- Aim of the exercise -
Work through the records below and copy every line that includes "will".

- Input for this task -
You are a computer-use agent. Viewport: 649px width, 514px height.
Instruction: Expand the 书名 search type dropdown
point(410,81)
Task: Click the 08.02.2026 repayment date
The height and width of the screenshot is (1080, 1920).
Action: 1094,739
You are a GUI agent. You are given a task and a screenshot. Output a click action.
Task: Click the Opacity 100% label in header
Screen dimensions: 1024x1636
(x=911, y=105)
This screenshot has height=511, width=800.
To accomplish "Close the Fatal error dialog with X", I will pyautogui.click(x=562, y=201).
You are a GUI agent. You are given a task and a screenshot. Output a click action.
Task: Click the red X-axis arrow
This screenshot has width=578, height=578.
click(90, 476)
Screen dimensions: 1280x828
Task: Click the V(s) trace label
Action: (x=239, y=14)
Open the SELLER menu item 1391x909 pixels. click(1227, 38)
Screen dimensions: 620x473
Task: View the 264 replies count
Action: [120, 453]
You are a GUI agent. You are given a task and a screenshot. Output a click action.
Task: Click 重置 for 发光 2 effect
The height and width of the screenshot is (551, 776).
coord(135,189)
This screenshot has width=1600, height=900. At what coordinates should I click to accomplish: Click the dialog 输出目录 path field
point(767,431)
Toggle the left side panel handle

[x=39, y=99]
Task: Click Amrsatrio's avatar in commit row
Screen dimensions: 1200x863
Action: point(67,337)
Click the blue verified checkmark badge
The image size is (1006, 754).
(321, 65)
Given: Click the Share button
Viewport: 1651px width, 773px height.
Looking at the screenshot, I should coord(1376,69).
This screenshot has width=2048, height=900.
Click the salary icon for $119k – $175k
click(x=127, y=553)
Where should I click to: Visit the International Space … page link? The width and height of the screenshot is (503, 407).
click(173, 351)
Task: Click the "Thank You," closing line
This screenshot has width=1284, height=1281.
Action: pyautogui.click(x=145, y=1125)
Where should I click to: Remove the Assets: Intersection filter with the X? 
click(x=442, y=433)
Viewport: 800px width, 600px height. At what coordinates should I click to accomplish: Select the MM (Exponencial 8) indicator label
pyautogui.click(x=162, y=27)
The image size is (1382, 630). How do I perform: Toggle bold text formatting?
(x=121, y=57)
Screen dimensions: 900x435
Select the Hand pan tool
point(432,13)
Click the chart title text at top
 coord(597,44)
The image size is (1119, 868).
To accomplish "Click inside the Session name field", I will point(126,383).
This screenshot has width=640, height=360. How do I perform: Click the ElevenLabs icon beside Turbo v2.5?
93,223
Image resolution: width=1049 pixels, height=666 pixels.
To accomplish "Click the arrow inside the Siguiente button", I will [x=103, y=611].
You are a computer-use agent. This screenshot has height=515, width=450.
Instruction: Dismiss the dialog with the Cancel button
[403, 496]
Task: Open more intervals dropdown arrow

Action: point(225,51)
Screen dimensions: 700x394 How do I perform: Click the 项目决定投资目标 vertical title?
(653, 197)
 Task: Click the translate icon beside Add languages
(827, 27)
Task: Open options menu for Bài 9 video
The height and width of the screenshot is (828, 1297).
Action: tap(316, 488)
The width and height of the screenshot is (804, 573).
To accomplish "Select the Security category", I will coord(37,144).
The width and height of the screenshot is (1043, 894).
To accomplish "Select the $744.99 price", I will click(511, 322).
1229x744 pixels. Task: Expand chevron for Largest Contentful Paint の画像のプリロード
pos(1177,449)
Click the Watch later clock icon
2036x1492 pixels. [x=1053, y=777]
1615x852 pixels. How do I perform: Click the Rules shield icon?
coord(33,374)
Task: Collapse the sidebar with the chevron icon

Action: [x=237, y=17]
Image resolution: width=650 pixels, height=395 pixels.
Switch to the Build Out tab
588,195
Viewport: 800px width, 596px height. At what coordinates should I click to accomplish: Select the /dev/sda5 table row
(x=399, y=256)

- Answer to this task -
To accomplish "Close the Fatal error dialog with X", I will pyautogui.click(x=562, y=201).
To accomplish "Click inside the Session name field", I will point(126,383).
To accomplish "Click the arrow inside the Siguiente button", I will [x=103, y=611].
To accomplish "Select the Security category", I will coord(37,144).
To accomplish "Select the $744.99 price", I will click(511, 322).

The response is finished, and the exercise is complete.